Son zamanlarda işsizlerin, yolsuzların, çulsuzların, hastaların, sahipsizler ve kimsesizlerin, loto oynayanların, piyango bileti alanların, kısmet arayanların, sınava gireceklerin, kolay doğum yapmak isteyen hamilelerin, tuttuğu takımın şampiyon olmasını arzu edenlerin, kellerin, ev ve araba sahibi olmak isteyenlerin, evde kalmış kızların, evliliği kötü gidenlerin, yola çıkanların, iflas edenlerin, çocuğu olmayanların ve ümidini kaybedenlerin uğrak yeri haline gelen Hazreti Kerim Türbesi, hikâyesiyle merak konusu oldu. İçinde yatan mübarek zatın kim olduğu hakkında çeşitli menkıbevi ve abartılı hikâyeler dolaşmaya başladı.
Asıl adı Kerim Hazret olan bu büyük zat, Nalıncı Baba olarak bilinen Bergamalı Muhammed Mimi Efendi’nin soyundan gelmekte, ancak keramet bakımından ondan daha üstün sayılmaktadır.

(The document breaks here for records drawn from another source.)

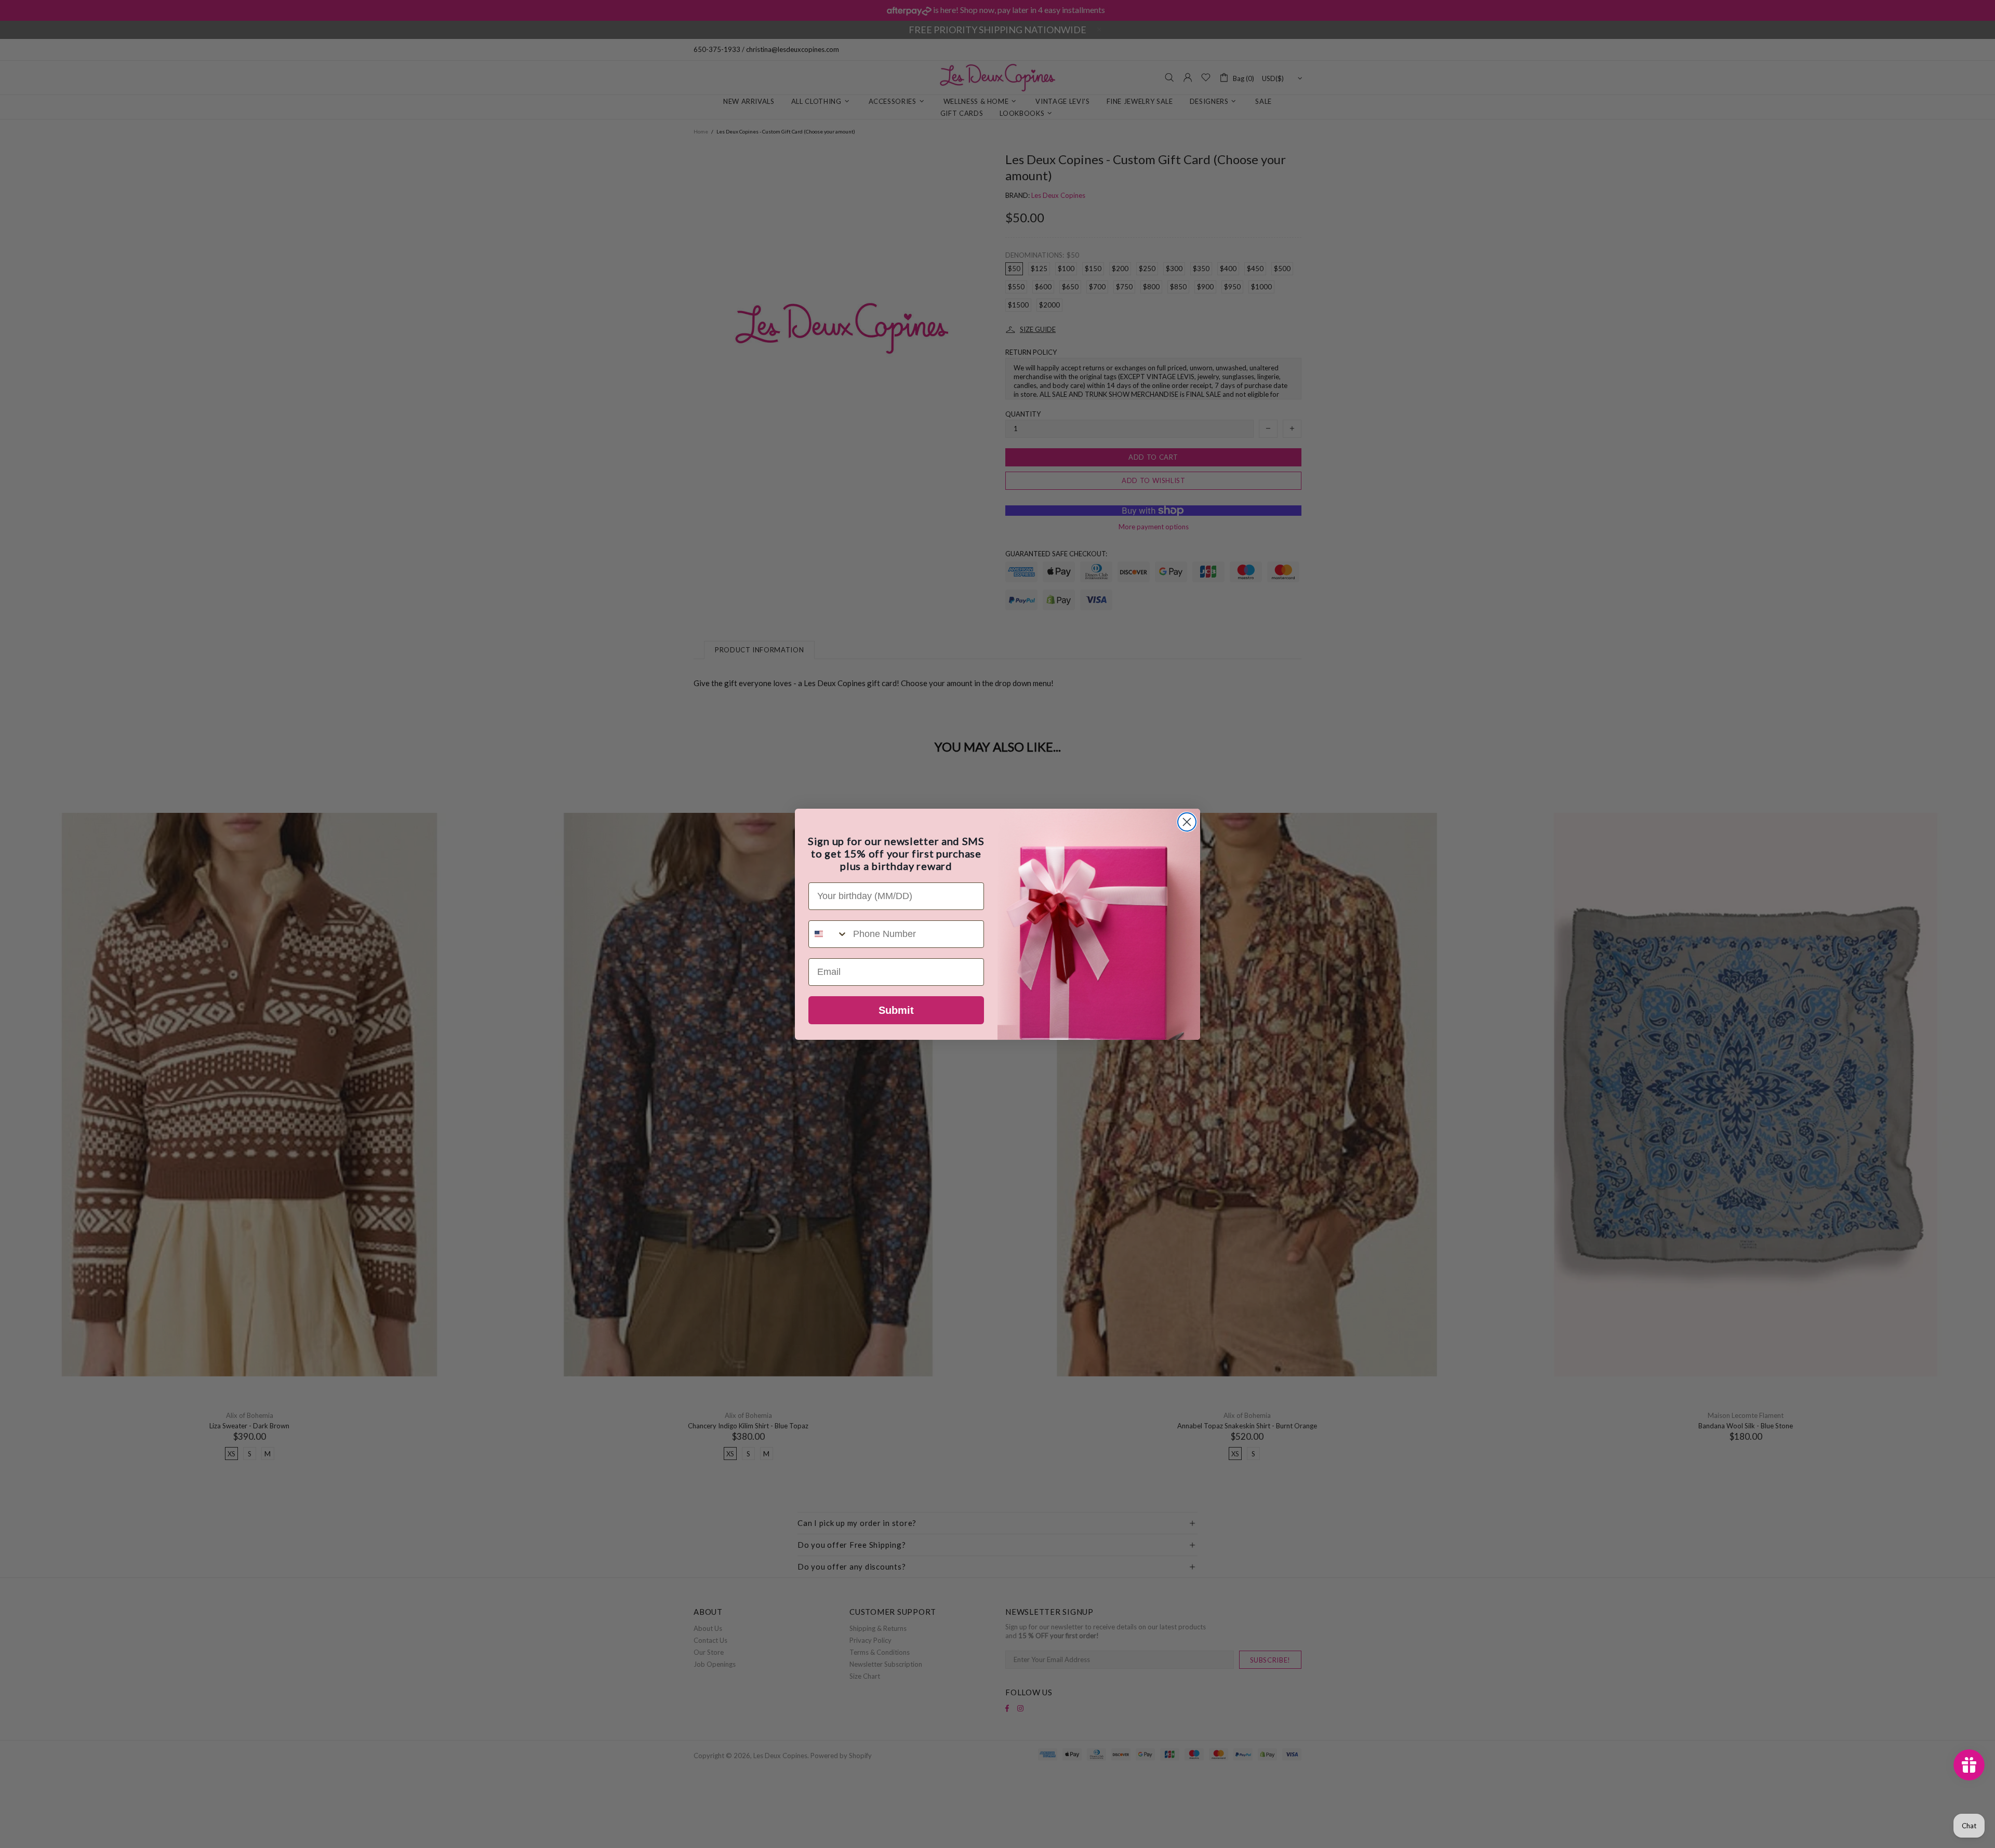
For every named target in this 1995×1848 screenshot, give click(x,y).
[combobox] (828, 934)
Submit (896, 1010)
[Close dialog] (1187, 822)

Sebebine gelince: Kerim Hazret ölümünden kısa süre önce bir dost meclisinde kendisine kimsesinin olmadığını hatırlatan ve “Bir tek akraban yok, ölsen cenazeni kim kaldıracak?” diyen arkadaşına “Belediye başkanının işi ne?” diye cevap verir, vefatından sonra morgda cenazelerin karışmasıyla bir adam onu babası diye defneder ve bu adam üç yıl sonra belediye başkanı olur. Bu yüzdendir ki Kerim Hazret, gaybdan haber edip adamın belediye başkanı olacağını bildiğinden Nalıncı Babadan daha büyük bir ermiş olarak kabul edilir.
Kerim Hazret’in Nalıncı Babayla yaşam öyküsündeki paralellikler bu kadarla sınırlı değildir. Bunu anlamak için öncelikle Nalıncı Babanın “PADİŞAHIN İŞİ NE?” adlı o çok bilinen kıssasını hatırlamak gerekir:
PADİŞAHIN İŞİ NE?
Uykudayken, uyanıkken ya da yakaza halindeyken şahit olduğu haller ve aldığı ilhamlarla sürekli müjdelere mazhar olduğunu Kitabül Menamat’tan öğrendiğimiz cennetmekân Sultan Üçüncü Murat Han, bir gün rüyasında tanımadığı bir âdemoğlunun “Cenaze namazımı Fatih Camiinde kıldır ve beni evimde toprağa ver. Sonra da üzerime bir türbe, yanına da bir çeşme yaptır,” dediğini görür. Sultan Murat, sıradan bir kulun böyle emrivaki konuşmasına hiddetleneceği sırada uyanır ve bunun rüya olduğunu anlar. Ama rüya da olsa siniri hemen yatışmaz. Zaten canı sıkkındır. Müneccimler ileride çıkacak büyük bir fitnenin haberini vermiştir ve bu haber üzerine o da küffarın kahredilmesi maksadıyla hazinede mal ve para biriktirmeye başlamıştır.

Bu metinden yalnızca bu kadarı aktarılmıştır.